The IRS has not publicly said exactly how many checks have gone out, but the Independent Community Bankers of America told financial institutions to expect about 90 million direct deposits worth a total of $242 billion on Wednesday, the Washington Post reported.
The IRS has also mailed another 150,000 checks with a payment date of March 19, the trade group reportedly said.
The tax agency hasn’t detailed the timeline for distributing the rest of the checks, but President Biden said Monday that his administration would reach the milestone of delivering 100 million payments “over the next 10 days.”
While the feds trumpeted the start of the so-called economic impact payments on Friday, many Americans wondered why they had to wait several days for the money to arrive.
The answer lies in the machinery of the financial system. The IRS sent the payments through the Automated Clearing House system, an electronic network that’s used to process financial transactions.
Each deposit in the first wave had a settlement date of March 17, meaning that’s when the money would actually move from the IRS’ coffers to banks, which then make it available to their eligible customers, according to Nacha, which manages the ACH system in the US.
To get more specific, Nacha said the payments will be settled at 8:30 a.m. Eastern time Wednesday, “exactly as instructed by the IRS.”
“This is literally the moment in time when the money will be transferred from the government to banks’ and credit unions’ settlement accounts at the Federal Reserve,” Nacha said in a statement.
Banks and credit unions are then required to make the money available to account holders by 9 a.m. local time, according to the group.
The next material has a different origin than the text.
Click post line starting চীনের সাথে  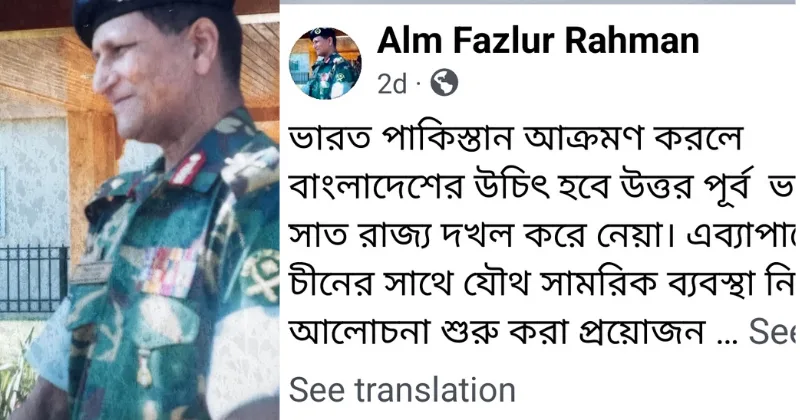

Some financial institutions such as the banking startup Chime made the funds available early. The IRS also said some people would see the money in their accounts as provisional or pending payments before Wednesday.
Megabanks such as JPMorgan Chase and Wells Fargo, however, told customers that the checks wouldn’t be available until Wednesday at the earliest, leading to some online criticism that they were sitting on the money.
But industry groups said banks did not actually have any of the money before the official payment date.
“Until that time, the funds remain with the government,” the American Bankers Association and eight other trade groups said in a statement. “While the IRS could have chosen to send the funds via Same Day ACH or provided for an earlier effective date, it chose not to do so.”